▶ _EXERCISE AIM_
Copy the items below verbatim, beginning with the line that contains "Orderstatus (888, 2178)" and ending after the line that contains "[menuitem] (264, 59)", including both of those lines.

● ● ● ●

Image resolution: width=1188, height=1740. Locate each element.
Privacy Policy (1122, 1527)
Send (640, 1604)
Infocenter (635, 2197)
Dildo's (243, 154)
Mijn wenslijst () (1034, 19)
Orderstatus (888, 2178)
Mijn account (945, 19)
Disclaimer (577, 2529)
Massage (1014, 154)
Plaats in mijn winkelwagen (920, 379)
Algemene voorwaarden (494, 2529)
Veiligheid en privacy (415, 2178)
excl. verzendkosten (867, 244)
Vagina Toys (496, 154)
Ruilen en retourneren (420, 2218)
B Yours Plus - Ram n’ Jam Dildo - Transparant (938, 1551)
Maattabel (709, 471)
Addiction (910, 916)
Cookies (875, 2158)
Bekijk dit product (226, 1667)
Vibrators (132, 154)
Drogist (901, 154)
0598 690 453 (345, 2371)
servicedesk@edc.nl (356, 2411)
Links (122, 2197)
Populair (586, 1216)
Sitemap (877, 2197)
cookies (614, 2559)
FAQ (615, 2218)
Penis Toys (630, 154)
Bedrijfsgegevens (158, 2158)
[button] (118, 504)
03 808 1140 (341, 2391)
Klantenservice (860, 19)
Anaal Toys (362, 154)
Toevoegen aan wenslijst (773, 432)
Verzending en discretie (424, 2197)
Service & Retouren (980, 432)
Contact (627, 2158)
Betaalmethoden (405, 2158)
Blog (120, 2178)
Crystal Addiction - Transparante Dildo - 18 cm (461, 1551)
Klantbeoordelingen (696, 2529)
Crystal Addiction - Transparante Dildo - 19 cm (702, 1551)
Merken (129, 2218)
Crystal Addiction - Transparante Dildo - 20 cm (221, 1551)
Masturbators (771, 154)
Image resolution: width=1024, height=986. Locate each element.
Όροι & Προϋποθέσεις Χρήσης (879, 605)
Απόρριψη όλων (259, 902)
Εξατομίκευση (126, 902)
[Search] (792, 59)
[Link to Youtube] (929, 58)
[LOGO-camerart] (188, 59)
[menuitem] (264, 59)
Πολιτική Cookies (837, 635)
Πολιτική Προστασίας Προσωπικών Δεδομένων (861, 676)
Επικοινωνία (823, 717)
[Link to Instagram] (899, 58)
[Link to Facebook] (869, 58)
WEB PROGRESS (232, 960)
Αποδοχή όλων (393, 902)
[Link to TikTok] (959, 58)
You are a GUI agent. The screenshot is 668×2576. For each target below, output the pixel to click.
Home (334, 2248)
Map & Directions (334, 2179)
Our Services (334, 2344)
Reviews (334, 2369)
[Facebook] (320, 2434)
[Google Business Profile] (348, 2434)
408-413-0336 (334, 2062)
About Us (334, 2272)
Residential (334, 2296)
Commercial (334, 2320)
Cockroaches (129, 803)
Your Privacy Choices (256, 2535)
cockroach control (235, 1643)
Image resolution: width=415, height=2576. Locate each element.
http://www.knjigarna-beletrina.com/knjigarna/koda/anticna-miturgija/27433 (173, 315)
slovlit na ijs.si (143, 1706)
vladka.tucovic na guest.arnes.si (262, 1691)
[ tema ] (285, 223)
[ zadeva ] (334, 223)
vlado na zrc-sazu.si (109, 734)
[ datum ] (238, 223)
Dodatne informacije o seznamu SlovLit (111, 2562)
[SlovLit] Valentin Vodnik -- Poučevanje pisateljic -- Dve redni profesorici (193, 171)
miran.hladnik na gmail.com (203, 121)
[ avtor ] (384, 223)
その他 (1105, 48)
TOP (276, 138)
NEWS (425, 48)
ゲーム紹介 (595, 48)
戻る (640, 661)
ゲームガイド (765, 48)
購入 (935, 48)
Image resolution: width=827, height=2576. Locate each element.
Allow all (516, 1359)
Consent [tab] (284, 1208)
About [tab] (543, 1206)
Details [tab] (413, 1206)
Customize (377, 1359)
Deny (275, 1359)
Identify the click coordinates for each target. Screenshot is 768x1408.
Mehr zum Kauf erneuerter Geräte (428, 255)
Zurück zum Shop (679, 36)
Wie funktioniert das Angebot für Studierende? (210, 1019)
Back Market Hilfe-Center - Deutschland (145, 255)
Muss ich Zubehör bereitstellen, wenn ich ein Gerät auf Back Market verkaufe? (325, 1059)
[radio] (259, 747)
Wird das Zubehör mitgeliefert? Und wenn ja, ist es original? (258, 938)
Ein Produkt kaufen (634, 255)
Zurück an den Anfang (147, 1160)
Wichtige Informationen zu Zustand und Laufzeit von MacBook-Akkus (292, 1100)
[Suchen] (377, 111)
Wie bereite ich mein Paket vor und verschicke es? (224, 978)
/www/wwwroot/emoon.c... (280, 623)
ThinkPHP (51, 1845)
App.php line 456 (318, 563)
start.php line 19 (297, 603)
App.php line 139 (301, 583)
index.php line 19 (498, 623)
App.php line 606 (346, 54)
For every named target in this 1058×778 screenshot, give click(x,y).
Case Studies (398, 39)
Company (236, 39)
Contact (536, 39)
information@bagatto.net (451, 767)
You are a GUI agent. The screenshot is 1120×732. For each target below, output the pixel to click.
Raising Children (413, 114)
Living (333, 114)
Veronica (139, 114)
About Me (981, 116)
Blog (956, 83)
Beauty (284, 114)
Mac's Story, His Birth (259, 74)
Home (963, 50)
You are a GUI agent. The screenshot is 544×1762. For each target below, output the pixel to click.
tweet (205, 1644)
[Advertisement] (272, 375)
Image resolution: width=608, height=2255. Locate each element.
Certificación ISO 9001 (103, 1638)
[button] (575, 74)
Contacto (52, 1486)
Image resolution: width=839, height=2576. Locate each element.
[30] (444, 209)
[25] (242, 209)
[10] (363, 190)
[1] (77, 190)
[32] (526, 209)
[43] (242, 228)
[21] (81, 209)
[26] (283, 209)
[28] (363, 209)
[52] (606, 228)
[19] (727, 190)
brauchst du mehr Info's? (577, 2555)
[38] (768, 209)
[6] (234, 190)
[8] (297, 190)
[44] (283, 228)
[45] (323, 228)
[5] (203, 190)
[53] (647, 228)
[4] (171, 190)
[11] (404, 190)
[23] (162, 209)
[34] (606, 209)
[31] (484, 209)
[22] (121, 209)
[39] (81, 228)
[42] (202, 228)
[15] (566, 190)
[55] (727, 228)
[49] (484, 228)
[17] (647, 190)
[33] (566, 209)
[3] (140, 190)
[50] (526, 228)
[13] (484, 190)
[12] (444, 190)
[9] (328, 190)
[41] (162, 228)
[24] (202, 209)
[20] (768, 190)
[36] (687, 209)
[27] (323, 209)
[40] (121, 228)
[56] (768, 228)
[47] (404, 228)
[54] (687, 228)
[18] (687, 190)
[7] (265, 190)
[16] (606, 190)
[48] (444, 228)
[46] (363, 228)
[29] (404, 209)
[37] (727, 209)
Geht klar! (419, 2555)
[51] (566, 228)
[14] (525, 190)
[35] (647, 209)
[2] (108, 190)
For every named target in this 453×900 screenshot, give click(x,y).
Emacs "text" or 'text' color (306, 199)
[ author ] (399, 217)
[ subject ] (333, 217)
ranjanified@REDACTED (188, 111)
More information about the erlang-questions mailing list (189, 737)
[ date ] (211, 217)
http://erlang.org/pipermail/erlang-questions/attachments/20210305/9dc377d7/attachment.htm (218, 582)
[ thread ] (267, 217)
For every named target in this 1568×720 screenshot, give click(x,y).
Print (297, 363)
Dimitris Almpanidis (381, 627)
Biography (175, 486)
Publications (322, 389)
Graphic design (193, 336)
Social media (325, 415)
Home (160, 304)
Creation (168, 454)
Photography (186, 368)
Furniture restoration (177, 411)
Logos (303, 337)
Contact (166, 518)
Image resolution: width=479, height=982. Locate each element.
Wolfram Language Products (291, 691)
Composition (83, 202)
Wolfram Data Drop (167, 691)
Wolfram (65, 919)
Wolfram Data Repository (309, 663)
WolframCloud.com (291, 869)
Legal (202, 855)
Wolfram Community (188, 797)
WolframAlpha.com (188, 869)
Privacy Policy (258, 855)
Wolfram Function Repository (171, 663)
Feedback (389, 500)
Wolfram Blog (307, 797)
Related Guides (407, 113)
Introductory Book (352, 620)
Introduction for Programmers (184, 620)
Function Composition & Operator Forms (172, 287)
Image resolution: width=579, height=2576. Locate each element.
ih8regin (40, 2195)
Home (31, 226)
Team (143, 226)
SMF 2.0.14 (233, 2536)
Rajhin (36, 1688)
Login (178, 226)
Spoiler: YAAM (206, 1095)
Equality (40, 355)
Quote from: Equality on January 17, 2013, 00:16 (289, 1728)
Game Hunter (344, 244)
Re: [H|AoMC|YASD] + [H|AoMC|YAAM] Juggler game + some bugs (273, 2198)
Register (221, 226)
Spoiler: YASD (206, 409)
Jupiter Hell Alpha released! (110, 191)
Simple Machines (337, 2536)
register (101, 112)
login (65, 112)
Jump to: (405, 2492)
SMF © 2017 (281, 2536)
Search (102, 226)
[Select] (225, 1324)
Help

● ● ● ●

▶ _WRITTEN SOLUTION_
Orderstatus (888, 2178)
Mijn account (945, 19)
Disclaimer (577, 2529)
Massage (1014, 154)
Plaats in mijn winkelwagen (920, 379)
Algemene voorwaarden (494, 2529)
Veiligheid en privacy (415, 2178)
excl. verzendkosten (867, 244)
Vagina Toys (496, 154)
Ruilen en retourneren (420, 2218)
B Yours Plus - Ram n’ Jam Dildo - Transparant (938, 1551)
Maattabel (709, 471)
Addiction (910, 916)
Cookies (875, 2158)
Bekijk dit product (226, 1667)
Vibrators (132, 154)
Drogist (901, 154)
0598 690 453 (345, 2371)
servicedesk@edc.nl (356, 2411)
Links (122, 2197)
Populair (586, 1216)
Sitemap (877, 2197)
cookies (614, 2559)
FAQ (615, 2218)
Penis Toys (630, 154)
Bedrijfsgegevens (158, 2158)
[button] (118, 504)
03 808 1140 (341, 2391)
Klantenservice (860, 19)
Anaal Toys (362, 154)
Toevoegen aan wenslijst (773, 432)
Verzending en discretie (424, 2197)
Service & Retouren (980, 432)
Contact (627, 2158)
Betaalmethoden (405, 2158)
Blog (120, 2178)
Crystal Addiction - Transparante Dildo - 18 cm (461, 1551)
Klantbeoordelingen (696, 2529)
Crystal Addiction - Transparante Dildo - 19 cm (702, 1551)
Merken (129, 2218)
Crystal Addiction - Transparante Dildo - 20 cm (221, 1551)
Masturbators (771, 154)
Image resolution: width=1024, height=986. Locate each element.
Όροι & Προϋποθέσεις Χρήσης (879, 605)
Απόρριψη όλων (259, 902)
Εξατομίκευση (126, 902)
[Search] (792, 59)
[Link to Youtube] (929, 58)
[LOGO-camerart] (188, 59)
[menuitem] (264, 59)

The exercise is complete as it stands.